(260f) (Invited Talk) COVID-19 Risk Emergency Toolbox - an Integrated System for Reliable Early Alert and Effective Public Health Risk Management
AIChE Annual Meeting
2020
2020 Virtual AIChE Annual Meeting
Topical Conference: Sensors
Pandemic Response: COVID Diagnostic Approaches II (Invited Talks)
Friday, November 20, 2020 - 1:10pm to 1:30pm
One of the key aspects of managing efficiently the public health risk of COVID-19 is the ability to assess the extent of the contagion spread in the community. In this paper we propose a combined approach integrating environmental surveillance data from a network of biosensors applied on sewage wastewater and fine/ultrafine air particles with human clinical data monitoring in potential patients or survivors of COVID-19 using a wearable device for telemedicine. These datasets are further fused with climatic data such as air temperature, humidity and UV radiation flux that may be linked to infectious diseases such as COVID-19. The integrated environmental/clinical dataset is then post-processed with machine learning algorithms to derive estimates of the degree of infection spread in the community at very early stages of infection, using the environmental parameters as sentinels for the presence of SARS-CoV-2 in the community.
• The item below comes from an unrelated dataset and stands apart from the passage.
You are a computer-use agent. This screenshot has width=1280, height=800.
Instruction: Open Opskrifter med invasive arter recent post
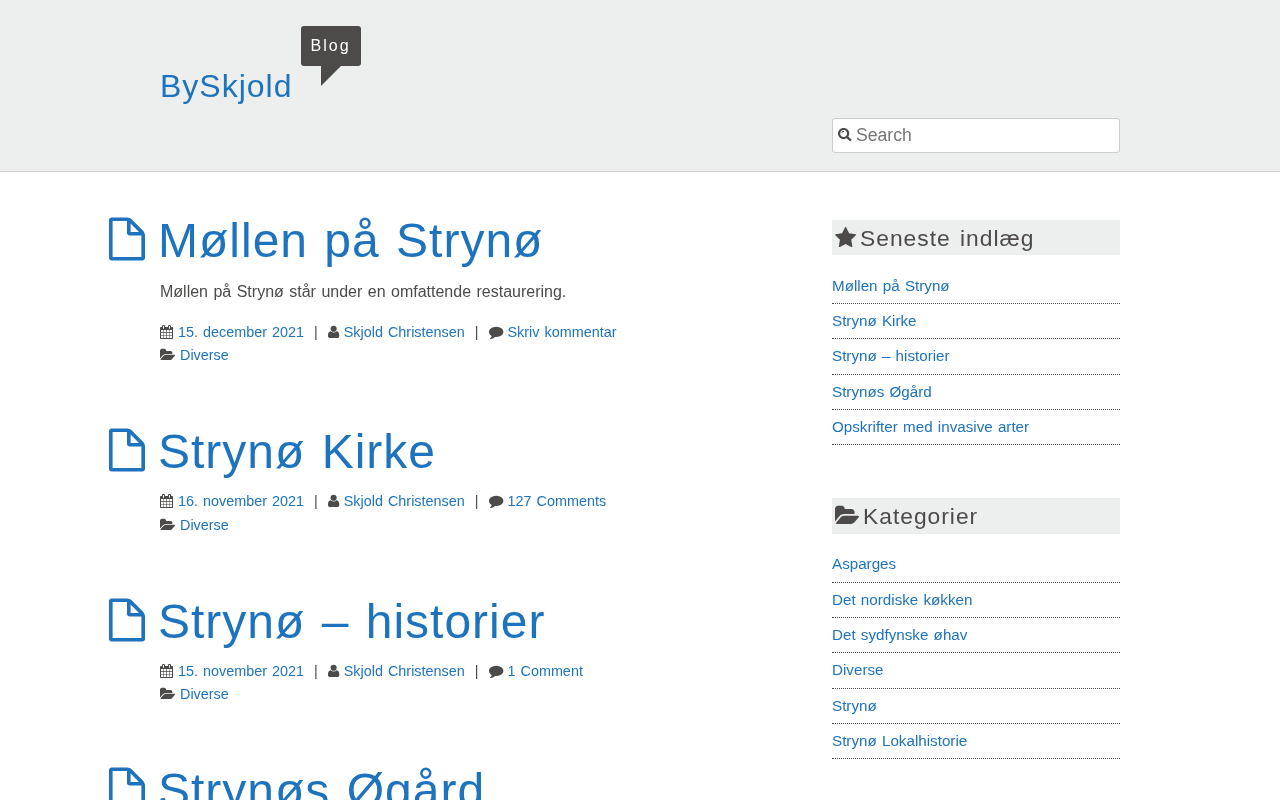point(930,427)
These estimates are then used as input to an already validated multi-stage SEIR-X model (CORE), which supports the management of the COVID-19 health risk by capturing reliably its dynamics, including the impact of risk reduction measures. We demonstrate the predictive capacity of the integrated CORE system in applications in Northern Italy and Greece even in the light of significant uncertainties with regard to the actual spread of the infection in the community due to limited molecular testing on humans. The integrated model is already part of the OECD COVID-19 computational toolbox.